(Text passage)
☆ ☆ ☆ ☆ ☆
Now let us consider the attachment of ligands and linker molecules to the Ag12 cluster node. As previously mentioned, each cluster node is associated with six thiolate ligands. It is noteworthy that these thiolate ligands are positioned at the trapezoidal facets, extending outward from the cluster node (Fig. 2b). Consequently, each thiolate ligand forms connections with four Ag(I) atoms located within each trapezoidal facet. The connection between the upper plane and the middle plane comprises three thiolate ligands. Each of these thiolate ligands is linked to two Ag(I) atoms from the upper plane and two Ag(I) atoms from the middle plane. Similarly, the connection between the bottom plane and the middle plane involves an additional three thiolate ligands. Each of these ligands is connected to two Ag(I) atoms from the lower plane and two Ag(I) atoms from the middle plane. Consequently, the average distances between the S and Ag atoms in the middle plane, S and the upper plane, and S and the lower plane are 2.5743 Å, 2.4653 Å, and 2.4653 Å, respectively. Interestingly, a similar number of auxiliary ligands (–CF3COO−) are also present on the Ag(I) cluster node, in addition to the main thiolate ligand, serving to safeguard the surface (Fig. 2c). These auxiliary ligands are attached to the six triangular facets on the outer part of the middle layer. Each –CF3COO− ligand is linked to three Ag(I) atoms through oxygen atoms, utilizing η1 bridging mode. However, the two O atoms establish distinct connections: one O atom links the auxiliary ligands to the middle plane of the cluster node, while the other O atom connects them to either the upper or lower plane. Regarding the connection with the middle layer, the Ag–O bond distance measures 2.6489 Å. However, in the case of the connection with the upper or lower layers, the distance measures 2.4891 Å. Consequently, all twelve facets on the outer surface of the cluster node are now capped by ligands, effectively protecting it. To further enhance the protective properties, linker molecules are exclusively attached at the edges of the middle plane (Fig. 2d). Therefore, six linker molecules form Ag–N bonds with the six Ag(I) atoms on the middle plane of the cluster node, exhibiting a bond distance of 2.2761 Å. It is intriguing to observe that despite the distinct structural architectures of linker molecules, the attachment of six linker molecules does not interfere with the formation and connectivity of Ag cluster nodes.
☆ ☆ ☆ ☆ ☆
(Data entries)
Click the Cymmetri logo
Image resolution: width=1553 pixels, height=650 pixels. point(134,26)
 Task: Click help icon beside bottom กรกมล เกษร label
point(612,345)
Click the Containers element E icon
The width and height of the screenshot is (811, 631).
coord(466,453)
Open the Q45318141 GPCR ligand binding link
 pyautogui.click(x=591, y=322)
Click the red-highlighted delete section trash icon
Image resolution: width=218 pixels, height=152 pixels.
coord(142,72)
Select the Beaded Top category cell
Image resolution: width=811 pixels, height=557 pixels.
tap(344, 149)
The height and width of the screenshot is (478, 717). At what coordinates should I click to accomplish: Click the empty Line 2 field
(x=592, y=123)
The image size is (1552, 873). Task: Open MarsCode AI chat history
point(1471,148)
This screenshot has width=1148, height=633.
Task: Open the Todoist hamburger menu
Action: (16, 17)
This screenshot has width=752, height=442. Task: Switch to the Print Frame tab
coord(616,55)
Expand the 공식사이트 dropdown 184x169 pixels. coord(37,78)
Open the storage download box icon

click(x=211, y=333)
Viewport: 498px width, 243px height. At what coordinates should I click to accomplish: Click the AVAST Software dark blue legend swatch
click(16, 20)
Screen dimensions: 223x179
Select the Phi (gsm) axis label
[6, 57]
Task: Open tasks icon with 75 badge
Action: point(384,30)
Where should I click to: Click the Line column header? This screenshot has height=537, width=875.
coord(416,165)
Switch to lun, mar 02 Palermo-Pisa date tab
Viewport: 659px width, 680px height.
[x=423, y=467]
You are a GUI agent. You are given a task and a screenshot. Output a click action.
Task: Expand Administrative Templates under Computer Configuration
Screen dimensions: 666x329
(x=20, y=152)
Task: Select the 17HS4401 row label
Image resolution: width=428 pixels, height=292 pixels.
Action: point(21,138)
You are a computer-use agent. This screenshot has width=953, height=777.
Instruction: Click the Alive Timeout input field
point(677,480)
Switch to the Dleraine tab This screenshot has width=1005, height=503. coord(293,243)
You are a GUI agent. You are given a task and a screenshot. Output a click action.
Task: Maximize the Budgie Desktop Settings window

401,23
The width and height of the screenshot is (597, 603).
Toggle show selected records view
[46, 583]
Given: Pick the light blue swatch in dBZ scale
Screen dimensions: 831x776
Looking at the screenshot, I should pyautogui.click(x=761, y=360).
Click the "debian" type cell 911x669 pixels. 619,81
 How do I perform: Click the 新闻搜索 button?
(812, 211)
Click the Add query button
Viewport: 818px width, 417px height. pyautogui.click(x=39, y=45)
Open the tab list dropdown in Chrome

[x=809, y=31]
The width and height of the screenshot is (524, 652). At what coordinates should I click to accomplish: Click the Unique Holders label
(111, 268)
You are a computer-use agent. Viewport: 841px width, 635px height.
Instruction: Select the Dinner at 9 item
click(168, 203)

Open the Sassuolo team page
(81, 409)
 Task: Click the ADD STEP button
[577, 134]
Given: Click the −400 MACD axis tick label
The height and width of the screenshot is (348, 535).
☆ ☆ ☆ ☆ ☆
(Jobs)
1 > Please rewrite the paragraph beginning "Now let us consider the attachment" in the Ag12 cluster passage as a bulleted list that keeps its main facts.
2 > According to the Ag12 cluster passage, what is the Ag–N bond distance between the linker molecules and the middle-plane Ag(I) atoms?

(Solutions to the problems)
1 >
- Each Ag12 cluster node carries six thiolate ligands. They sit on the trapezoidal facets, and each one bonds to four Ag(I) atoms.
- Three thiolates join the upper and middle planes, and three join the lower and middle planes. Each bonds to two Ag(I) atoms in each of the two planes it links.
- Average S–Ag distances are 2.5743 Å for the middle plane, 2.4653 Å for the upper plane and 2.4653 Å for the lower plane.
- Auxiliary –CF3COO− ligands protect the surface by capping the six triangular facets on the outer part of the middle layer.
- Each –CF3COO− ligand links to three Ag(I) atoms through oxygen atoms in η1 bridging mode. One O atom binds the middle plane (Ag–O 2.6489 Å), and the other binds the upper or lower plane (Ag–O 2.4891 Å).
- Together, these ligands cap all twelve outer facets of the node.
- Six linker molecules attach only at the edges of the middle plane, forming Ag–N bonds of 2.2761 Å with its six Ag(I) atoms.
- Although the linkers differ in structure, they do not interfere with the formation and connectivity of the Ag cluster nodes.

2 > 2.2761 Å